I’ve seen some really bad things, like major bolts missing that should have been attaching the engine to the car, or a collapsed tie rod end, or an engine speed sensor wired wrong with makeshift wiring, or an engine speed sensor being installed without the spacer, so that it hit the flex plate as the engine turned. I could go on and on. In one case, I wrote an article about how an alleged mechanic had trashed an Audi’s transmission even while trying to fix it. I found thirteen obvious points of concern. Later, I found two more yet, for a total of fifteen problems.

The decline and fall of an Audi A6 Quattro is not a happy sight. It happens in the hands of a broke and desperate owner, and a clueless alleged mechanic. This particular car didn't appear to have gone through that gradual decline. Instead, it seemed be valued highly and then there was a sudden, horrible fall from grace. That made me decide that I'd like to clean and fix this car up and make it really nice again. The bad fender can be replaced. The dirt can be cleaned, and the destroyed internals replaced. Then, once I have the transmission fixed, I'll have a nice car.

What this does show me is the mindset of an owner when the transmission fails, that desperation of “how do I fix this complicated piece of machinery?”

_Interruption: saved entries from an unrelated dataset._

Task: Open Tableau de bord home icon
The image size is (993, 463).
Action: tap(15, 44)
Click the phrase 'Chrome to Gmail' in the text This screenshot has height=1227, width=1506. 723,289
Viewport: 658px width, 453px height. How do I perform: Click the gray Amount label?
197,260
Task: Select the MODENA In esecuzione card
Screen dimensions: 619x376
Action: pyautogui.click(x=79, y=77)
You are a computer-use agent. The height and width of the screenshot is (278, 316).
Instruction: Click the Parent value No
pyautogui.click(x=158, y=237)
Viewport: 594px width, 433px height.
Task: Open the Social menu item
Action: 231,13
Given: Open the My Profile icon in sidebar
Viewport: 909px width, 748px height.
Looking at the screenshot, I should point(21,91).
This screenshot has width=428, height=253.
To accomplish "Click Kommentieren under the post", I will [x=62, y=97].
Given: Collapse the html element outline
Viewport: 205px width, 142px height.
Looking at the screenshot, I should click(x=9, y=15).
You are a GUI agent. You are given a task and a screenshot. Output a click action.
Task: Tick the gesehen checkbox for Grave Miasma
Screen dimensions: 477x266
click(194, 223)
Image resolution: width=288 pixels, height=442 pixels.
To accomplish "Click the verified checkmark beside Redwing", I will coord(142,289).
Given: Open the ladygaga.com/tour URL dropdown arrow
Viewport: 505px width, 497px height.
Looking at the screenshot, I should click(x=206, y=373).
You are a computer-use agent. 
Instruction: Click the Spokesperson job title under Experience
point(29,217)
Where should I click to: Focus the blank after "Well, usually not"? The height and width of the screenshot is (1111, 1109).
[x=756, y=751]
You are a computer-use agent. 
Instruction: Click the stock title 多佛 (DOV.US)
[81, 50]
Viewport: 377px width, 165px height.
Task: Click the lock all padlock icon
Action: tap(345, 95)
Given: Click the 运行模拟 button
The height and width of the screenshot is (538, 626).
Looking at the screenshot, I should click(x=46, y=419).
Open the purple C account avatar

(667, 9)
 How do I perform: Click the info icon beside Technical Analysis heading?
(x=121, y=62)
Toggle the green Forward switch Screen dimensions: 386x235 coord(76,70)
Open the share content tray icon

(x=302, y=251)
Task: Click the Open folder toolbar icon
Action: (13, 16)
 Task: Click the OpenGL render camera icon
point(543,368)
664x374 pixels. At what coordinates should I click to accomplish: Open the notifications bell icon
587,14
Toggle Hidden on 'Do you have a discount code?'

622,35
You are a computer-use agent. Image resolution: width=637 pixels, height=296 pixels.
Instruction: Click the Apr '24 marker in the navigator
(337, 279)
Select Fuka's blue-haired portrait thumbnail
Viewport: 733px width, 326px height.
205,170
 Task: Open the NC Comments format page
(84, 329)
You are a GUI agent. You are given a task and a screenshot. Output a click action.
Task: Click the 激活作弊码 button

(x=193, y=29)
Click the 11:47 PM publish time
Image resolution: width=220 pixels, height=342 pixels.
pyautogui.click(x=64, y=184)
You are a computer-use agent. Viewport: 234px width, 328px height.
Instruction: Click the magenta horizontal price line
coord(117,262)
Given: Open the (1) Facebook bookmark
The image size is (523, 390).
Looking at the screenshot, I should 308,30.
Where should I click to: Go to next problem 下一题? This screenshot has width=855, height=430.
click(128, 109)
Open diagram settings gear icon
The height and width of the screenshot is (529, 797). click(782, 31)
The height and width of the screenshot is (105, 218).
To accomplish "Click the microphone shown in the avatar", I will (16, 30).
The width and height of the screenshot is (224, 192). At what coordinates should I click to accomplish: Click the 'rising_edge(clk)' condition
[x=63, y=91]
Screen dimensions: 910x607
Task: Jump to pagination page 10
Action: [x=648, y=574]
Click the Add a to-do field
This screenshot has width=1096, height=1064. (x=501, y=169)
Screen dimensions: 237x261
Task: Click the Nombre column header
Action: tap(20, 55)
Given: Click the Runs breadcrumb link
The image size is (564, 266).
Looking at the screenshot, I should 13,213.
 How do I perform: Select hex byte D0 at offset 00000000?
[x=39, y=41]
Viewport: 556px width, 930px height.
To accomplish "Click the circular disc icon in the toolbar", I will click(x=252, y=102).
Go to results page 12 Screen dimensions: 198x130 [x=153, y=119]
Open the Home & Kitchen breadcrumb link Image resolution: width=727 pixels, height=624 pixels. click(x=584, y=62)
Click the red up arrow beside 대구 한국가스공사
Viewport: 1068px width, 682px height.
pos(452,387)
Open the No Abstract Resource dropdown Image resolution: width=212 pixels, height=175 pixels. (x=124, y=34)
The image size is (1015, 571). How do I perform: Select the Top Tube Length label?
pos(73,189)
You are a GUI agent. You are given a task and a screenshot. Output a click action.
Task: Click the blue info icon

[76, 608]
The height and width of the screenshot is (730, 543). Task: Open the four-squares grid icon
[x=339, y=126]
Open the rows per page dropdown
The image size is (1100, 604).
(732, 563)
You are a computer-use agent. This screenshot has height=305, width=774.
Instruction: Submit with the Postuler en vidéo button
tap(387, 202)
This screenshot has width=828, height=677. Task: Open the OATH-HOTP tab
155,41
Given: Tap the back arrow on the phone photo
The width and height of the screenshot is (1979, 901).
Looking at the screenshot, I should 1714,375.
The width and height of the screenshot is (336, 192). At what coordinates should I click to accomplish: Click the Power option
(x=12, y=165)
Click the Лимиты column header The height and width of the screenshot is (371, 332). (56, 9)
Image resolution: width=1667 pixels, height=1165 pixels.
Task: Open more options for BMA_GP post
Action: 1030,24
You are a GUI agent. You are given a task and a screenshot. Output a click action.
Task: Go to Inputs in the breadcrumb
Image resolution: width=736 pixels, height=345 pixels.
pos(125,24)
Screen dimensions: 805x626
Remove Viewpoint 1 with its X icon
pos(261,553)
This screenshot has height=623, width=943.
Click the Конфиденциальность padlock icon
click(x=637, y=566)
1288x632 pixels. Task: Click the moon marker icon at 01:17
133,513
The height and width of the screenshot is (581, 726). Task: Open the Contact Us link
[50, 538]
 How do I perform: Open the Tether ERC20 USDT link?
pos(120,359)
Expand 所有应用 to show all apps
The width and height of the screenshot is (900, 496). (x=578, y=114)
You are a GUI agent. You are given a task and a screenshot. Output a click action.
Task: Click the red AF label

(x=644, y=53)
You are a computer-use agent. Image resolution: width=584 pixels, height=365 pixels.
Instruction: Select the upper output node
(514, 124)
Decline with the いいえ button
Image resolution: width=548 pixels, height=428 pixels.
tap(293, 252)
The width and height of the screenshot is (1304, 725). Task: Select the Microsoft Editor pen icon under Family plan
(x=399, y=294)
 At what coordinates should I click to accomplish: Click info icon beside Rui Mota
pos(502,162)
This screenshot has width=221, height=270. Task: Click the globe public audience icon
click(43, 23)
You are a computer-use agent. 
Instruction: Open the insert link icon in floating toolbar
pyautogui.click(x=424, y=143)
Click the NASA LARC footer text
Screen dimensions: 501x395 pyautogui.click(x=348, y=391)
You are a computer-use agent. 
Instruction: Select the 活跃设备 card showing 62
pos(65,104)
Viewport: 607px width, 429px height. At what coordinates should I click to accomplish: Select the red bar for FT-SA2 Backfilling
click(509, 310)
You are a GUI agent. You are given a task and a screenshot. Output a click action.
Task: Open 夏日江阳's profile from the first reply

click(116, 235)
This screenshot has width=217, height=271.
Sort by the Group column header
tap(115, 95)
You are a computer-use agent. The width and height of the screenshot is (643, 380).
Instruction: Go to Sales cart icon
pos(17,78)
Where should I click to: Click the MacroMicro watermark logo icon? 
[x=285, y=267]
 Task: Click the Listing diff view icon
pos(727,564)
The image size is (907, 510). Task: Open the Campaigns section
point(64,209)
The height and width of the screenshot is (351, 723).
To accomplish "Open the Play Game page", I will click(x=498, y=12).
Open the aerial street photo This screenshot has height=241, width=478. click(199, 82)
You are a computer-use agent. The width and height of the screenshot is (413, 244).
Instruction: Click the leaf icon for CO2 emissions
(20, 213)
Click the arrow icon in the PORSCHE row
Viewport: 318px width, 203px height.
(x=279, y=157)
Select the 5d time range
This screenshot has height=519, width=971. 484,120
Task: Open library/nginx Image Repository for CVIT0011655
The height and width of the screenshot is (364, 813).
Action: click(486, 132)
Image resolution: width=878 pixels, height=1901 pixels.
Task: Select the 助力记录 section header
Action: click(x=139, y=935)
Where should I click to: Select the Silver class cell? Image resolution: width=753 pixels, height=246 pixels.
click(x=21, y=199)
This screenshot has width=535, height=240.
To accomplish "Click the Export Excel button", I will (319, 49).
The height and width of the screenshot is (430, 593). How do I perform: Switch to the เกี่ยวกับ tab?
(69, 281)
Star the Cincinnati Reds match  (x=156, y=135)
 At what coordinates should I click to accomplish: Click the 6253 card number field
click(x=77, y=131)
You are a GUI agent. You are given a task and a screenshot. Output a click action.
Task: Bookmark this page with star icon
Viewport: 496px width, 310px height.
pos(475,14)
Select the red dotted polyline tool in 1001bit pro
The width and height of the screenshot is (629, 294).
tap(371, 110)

I wish the owner had found me sooner. I offer used, partially-renewed transmissions for sale. The potential transmission buyer can actually drive my own Audi and see that the transmission works. Then my Audi goes to the buyer’s mechanic, who removes its transmission and puts it in the buyer's car. That way, the buyer is not buying something of unknown quality. By driving my Audi, the buyer knows the transmission is likely to work in the buyer's car, because it’s already working in the car being test-driven by the buyer. This way, the buyer has a high level of confidence and peace of mind, and hopefully the car and buyer then live happy ever, with my three-year limited warranty to underwrite things.